_TUS TAREAS:_
#1 En el texto sobre la crisis de España, ¿qué mes y año de la historia de México se mencionan como recuerdo aún presente?
#2 Devuelve sin cambios el fragmento del texto sobre la crisis de España comprendido entre "Permítanme primero empezar" y "la España actual.", ambos incluidos.

##### TEXTO DADO

España vive en hoy en día una de los momentos más álgidos de su crisis. Las manifestaciones, reclamos segregacionistas y el desánimo que se observa en gran parte de su población, así lo confirman. Sin embargo, desde la visión de un mexicano que analiza a este país con cierto análisis crítico, no está claro si se trata de una cuestión de orden económico, político o social.
Permítanme primero empezar por lo económico; lo más obvio y, por lo tanto, fácilmente comprensible a partir de la coyuntura y la conflictividad política que se vive, para ir ubicando el elemento central de mi comentario, que se basa en la situación social de la España actual.
La economía española vivió con la transición política de los años 80 y 90, una de las mayores etapas de crecimiento y desarrollo. Nadie duda a estas alturas, el éxito paulatino que le supuso su integración a la Unión Europea; pero obviamente esa época de bonanza, no podía ser indefinida. Fue ahí como comenzó todo este desaguisado. Se expandió el crédito, se incrementó la especulación, la economía alcanzó su límite momentáneo y, como en otros países de la Unión, se inició la crisis. El resto de la historia ya la sabemos muy bien en México, sobre todo los que tenemos aún presente lo que nos sucedió en diciembre de 1994. Bancos que necesitan apoyo, gobierno sin recursos, población empobrecida y los ánimos exaltados.

##########
##### EXTRACTO DE DATOS

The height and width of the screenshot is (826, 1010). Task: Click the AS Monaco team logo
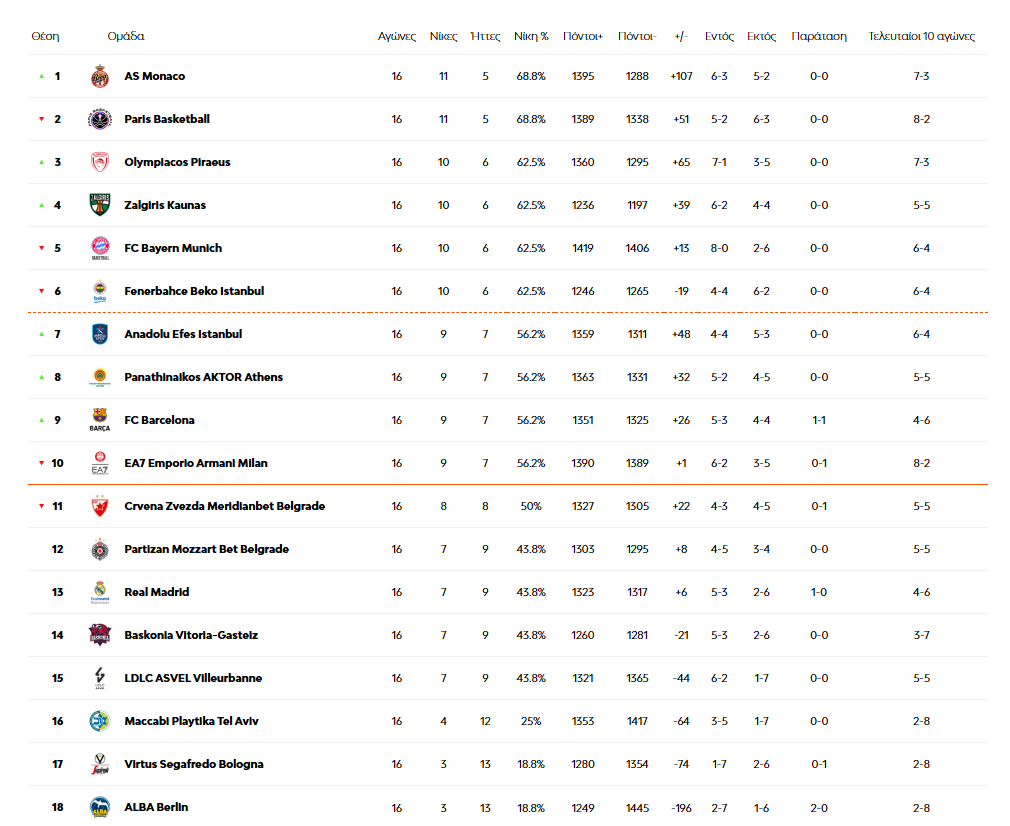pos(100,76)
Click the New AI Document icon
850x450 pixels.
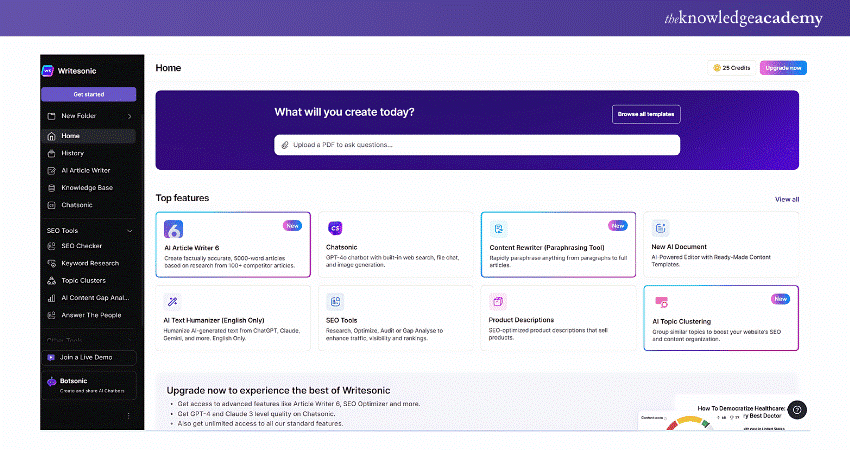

##########

_SOLUCIONES:_
#1 Diciembre de 1994.

#2
Permítanme primero empezar por lo económico; lo más obvio y, por lo tanto, fácilmente comprensible a partir de la coyuntura y la conflictividad política que se vive, para ir ubicando el elemento central de mi comentario, que se basa en la situación social de la España actual.